Ce n’est pas de la com de Facebook. C’est mécanique. Si ta publicité est mieux ciblée, plus pertinente pour l’audience qu’elle touche, et que ton expérience post-clic est solide – tu peux battre une marque avec 100 fois ton budget. Pas systématiquement. Pas sur toutes les audiences. Mais suffisamment souvent pour que ça compte.
La limite réelle du système, c’est l’historique. Un gros annonceur avec des années de données accumulées sur son compte publicitaire part avec un avantage sur la probabilité d’action. Un nouveau compte repart de zéro à chaque campagne. C’est pour ça que comprendre l’attribution et conserver un historique de données propre est aussi critique – pas juste pour mesurer les résultats, mais pour alimenter l’algorithme correctement.
Il y a aussi la question du contexte concurrentiel.
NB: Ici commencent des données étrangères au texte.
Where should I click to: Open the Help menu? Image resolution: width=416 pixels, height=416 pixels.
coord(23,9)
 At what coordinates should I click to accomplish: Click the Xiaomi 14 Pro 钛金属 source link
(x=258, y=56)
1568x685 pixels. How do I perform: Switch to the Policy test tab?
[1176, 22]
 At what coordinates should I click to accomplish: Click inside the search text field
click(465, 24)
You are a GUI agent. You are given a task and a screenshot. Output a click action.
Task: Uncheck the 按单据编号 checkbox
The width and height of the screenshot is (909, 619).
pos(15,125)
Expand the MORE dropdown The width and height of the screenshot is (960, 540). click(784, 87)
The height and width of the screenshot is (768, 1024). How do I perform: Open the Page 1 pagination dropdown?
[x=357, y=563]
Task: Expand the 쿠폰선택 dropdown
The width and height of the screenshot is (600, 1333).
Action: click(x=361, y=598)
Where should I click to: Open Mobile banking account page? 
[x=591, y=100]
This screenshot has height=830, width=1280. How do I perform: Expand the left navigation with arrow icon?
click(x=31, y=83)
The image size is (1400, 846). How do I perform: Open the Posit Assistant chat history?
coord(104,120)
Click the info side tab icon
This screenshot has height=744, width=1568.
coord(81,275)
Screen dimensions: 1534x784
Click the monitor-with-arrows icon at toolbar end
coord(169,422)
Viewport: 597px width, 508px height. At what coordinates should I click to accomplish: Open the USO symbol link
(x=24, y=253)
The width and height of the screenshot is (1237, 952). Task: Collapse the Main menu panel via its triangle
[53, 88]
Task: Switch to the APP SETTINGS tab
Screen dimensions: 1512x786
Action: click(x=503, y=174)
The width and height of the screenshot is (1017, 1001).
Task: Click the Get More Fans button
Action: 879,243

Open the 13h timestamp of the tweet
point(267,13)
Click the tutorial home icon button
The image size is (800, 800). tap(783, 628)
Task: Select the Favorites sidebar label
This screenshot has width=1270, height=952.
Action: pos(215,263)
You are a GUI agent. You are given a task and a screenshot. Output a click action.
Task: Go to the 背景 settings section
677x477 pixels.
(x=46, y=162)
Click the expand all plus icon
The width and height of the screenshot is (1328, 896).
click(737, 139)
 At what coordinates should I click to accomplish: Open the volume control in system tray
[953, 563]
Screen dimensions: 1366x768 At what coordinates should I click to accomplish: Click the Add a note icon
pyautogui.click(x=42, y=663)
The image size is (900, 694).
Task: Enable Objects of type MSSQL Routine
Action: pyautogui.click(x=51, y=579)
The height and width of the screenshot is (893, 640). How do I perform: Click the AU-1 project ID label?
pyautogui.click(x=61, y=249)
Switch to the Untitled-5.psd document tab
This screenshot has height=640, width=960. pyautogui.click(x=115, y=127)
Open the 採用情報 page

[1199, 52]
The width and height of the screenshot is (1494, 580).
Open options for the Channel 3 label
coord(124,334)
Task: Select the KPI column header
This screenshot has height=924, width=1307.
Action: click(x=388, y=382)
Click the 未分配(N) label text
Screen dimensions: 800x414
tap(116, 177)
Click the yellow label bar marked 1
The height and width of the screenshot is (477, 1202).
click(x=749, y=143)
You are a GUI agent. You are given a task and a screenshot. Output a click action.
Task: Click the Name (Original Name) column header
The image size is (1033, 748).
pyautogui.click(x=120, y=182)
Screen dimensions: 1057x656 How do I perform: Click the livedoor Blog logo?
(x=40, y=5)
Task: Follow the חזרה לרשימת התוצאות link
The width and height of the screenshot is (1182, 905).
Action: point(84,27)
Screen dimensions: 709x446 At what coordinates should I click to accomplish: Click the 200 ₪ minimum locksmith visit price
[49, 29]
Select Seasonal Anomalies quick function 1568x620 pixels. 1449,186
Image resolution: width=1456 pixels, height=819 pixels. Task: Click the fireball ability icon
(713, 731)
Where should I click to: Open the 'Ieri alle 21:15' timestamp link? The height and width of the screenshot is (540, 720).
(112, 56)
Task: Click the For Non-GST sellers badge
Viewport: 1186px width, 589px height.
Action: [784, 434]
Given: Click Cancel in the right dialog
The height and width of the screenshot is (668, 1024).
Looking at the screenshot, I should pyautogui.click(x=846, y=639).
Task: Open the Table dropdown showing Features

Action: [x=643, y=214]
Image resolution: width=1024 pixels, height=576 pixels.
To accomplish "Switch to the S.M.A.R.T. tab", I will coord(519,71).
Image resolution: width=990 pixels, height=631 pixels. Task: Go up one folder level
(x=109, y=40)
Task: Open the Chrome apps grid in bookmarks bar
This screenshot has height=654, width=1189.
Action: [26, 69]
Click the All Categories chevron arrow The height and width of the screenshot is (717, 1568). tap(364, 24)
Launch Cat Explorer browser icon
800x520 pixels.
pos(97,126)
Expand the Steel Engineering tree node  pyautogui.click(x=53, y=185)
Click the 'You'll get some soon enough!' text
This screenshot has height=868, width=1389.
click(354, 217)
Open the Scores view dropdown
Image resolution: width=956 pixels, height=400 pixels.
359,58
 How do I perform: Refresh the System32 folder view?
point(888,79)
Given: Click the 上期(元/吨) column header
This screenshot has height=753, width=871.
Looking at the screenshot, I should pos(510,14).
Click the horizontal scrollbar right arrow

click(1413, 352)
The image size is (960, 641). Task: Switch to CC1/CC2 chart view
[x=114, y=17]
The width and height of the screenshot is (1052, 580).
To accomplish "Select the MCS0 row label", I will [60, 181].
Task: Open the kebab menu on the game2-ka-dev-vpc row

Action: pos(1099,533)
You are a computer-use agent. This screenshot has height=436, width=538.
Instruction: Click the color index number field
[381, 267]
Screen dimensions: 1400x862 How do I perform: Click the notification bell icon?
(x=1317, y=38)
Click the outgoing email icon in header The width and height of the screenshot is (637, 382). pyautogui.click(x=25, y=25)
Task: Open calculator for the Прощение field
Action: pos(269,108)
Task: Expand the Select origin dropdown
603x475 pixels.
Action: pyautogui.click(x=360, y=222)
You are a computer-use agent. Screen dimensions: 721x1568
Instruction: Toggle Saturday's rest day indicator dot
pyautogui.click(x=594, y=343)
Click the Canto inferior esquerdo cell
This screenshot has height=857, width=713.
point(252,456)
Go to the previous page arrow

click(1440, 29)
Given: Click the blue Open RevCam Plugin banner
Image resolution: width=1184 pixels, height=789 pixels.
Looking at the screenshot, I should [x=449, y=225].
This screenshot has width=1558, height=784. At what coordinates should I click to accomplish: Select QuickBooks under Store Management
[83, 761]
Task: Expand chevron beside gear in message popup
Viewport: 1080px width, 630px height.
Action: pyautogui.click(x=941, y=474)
Sur des audiences très disputées – les 25-35 ans urbains intéressés par la mode, par exemple – même une publicité de très bonne qualité va coûter plus cher parce que beaucoup d’annonceurs se battent pour les mêmes emplacements. C’est inévitable. Le système d’enchères ne supprime pas la concurrence, il la régule différemment.
Ce que ça change concrètement pour tes campagnes
Trois choses pratiques à retenir, sans bullshit.
D’abord, l’objectif de campagne n’est pas un détail administratif. C’est le signal que tu envoies à l’algorithme sur l’action pour laquelle il doit optimiser. Si tu choisis « trafic » alors que ton vrai objectif est une vente, Facebook va optimiser pour des clics – pas pour des acheteurs. Et dans le système d’enchères, ça change complètement le profil des utilisateurs que tu vas toucher. En contexte B2B SaaS, ce décalage entre objectif déclaré et objectif réel est l’une des erreurs les plus fréquentes.
Ensuite, la qualité de ta créa a un impact financier direct. Une publicité mal notée par l’algorithme paie plus cher pour les mêmes emplacements. Ce n’est pas une question d’esthétique. C’est une question de coût par résultat. Les audits Meta le confirment systématiquement : les comptes qui sous-performent ont presque toujours un problème de pertinence créative, pas uniquement de budget ou de ciblage.
Enfin – et c’est peut-être le point le moins intuitif – ton site web fait partie de ton score publicitaire. Une landing page lente, non optimisée pour mobile, avec un taux de rebond élevé, ça se paye dans chaque enchère. L’investissement sur l’expérience post-clic n’est pas séparable de l’investissement publicitaire.
Est-ce que tout ça suffit à démystifier complètement l’algorithme ? Non. Facebook ne publie pas la pondération exacte entre les trois facteurs. On sait qu’ils comptent tous les trois, on ne sait pas dans quelle proportion exacte – et cette proportion varie probablement selon les objectifs de campagne, les secteurs, les périodes. C’est la partie boîte noire qui restera toujours opaque.